• _Work to do_
Rewrite everything in the post on aesthetics from "Phenomenological Aesthetics and" down to "made of fire.", swapping "sardonic synopses" for "mocking summaries".

8.29.2014

Phenomenological Aesthetics and Vulgar Aesthetics: Janet Wolff’s Aesthetics and the Sociology of Art

Some time ago, I ran across my personal idiom of “sardonic synopses,” moments where I crassly collapse a work of art into its most general and absurd form by erasing all traces of aesthetic value from the work.

Stravinsky’s The Firebird.
                        Act 1: Dude tries to fuck a bird made of fire.
                        Act 2: Dance fighting (literally, people gesturing ferociously near each other).
                        Act 3: Everyone dies, the world is no different.

This practice of mine is usually met with resistance by anyone in need of defending the particular work or genre that I am adressing (on grounds of the work’s aesthetic value and my lack of knowledge or interest in the genre, for instance). But it is worth noting that it is a great (if overly deconstructive) way to get an aesthetically oriented response from someone who has highly aesthetically valued that art object that you defile. I once delivered this version of The Firebird to a professor of mine who reacted by redirecting me to the medium of ballet itself, stating that I had missed the value added to narrativity by telling the story through dance instead of natural language. He also invoked a phrase I will never ever use in my writing because of its ability to function as a self-fulfilling, value defeating statement: “the medium is the message.”

I had, in reality, during the production of the The Firebird, pushed myself to understand that ballet must have its own idioms and styles, meaning in its own culture (of which I am not a part) and I was looking for these idioms throughout. But the idioms of ballet (dancing) are hard to break into without a hand to hold, so I have never flourished as a connoisseur of ballet. If this changes, I will make friends with those who know the idioms (of dance) and have them talk me through the process of engaging with the aesthetic values established in that discipline, a discipline so often referred to as one of the pinnacles of Western art. I would do so knowing that I can only get a certain amount of perspective from one person or source, and that to go down this road sufficiently would end in me being able to say that ballet “is mine,” that I am a part of that cultural practice enough to know it (and knowing that my knowledge will still only constitute a certain perspective).

This process constitutes what I would like to call “aesthetics.” It is not to be confused with the terrifically complicated bourgeois analytic philosophy. The reason I mark this word, presently, is that gaining knowledge about artistic production and the aesthetic realm (and aesthetic attitude with which I will engage below) is not a transcendental or mystical problem; it is a process through which one may process human work. It is a process of establishing meaning personal or social (that is, contingent), real or imagined, for a created object. It is not the logicing out of words about art, it is the process of direct engagement with art objects.

The reason why I am able write, today, about this process, is that I have been reading Janet Wolff’s Aesthetics and the Sociology of Art. In it, Wolff synthesizes the then current literature on the topic of the social nature of aesthetics; sometimes she means aesthetics, but mostly, she means Aesthetics, the established and institutionally supported philosophers who take up that dastardly question “what is art?” While the book is great at establishing a body of literature, mostly from the 1970s, about the history of the discipline of aesthetics, it fails to answer all but one question: what is the best way forward in developing an aesthetic theory suitable to scholarly discourse and real understanding?

• _Data block_
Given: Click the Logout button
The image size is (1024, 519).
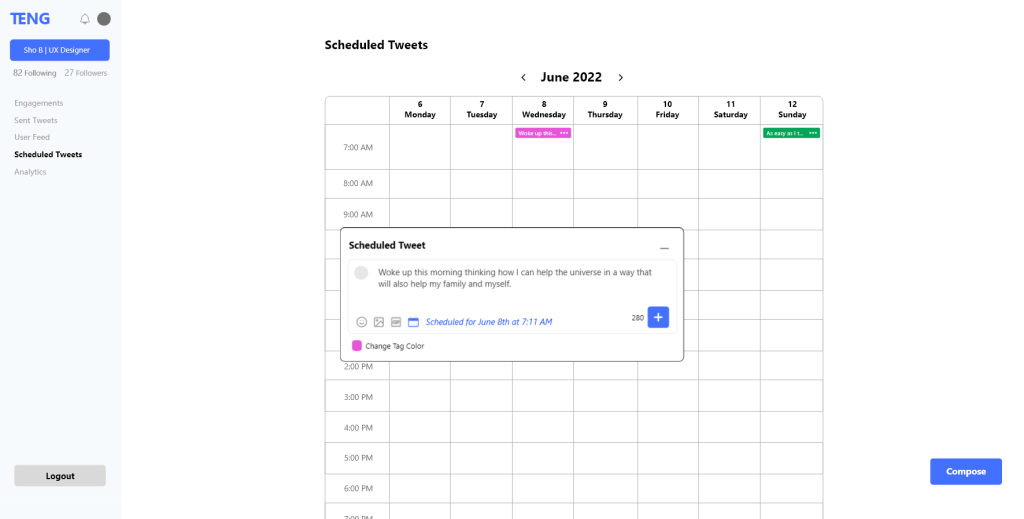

• _Exercise answer_
Phenomenological Aesthetics and Vulgar Aesthetics: Janet Wolff’s Aesthetics and the Sociology of Art

Some time ago, I ran across my personal idiom of “mocking summaries,” moments where I crassly collapse a work of art into its most general and absurd form by erasing all traces of aesthetic value from the work.

Stravinsky’s The Firebird.
                        Act 1: Dude tries to fuck a bird made of fire.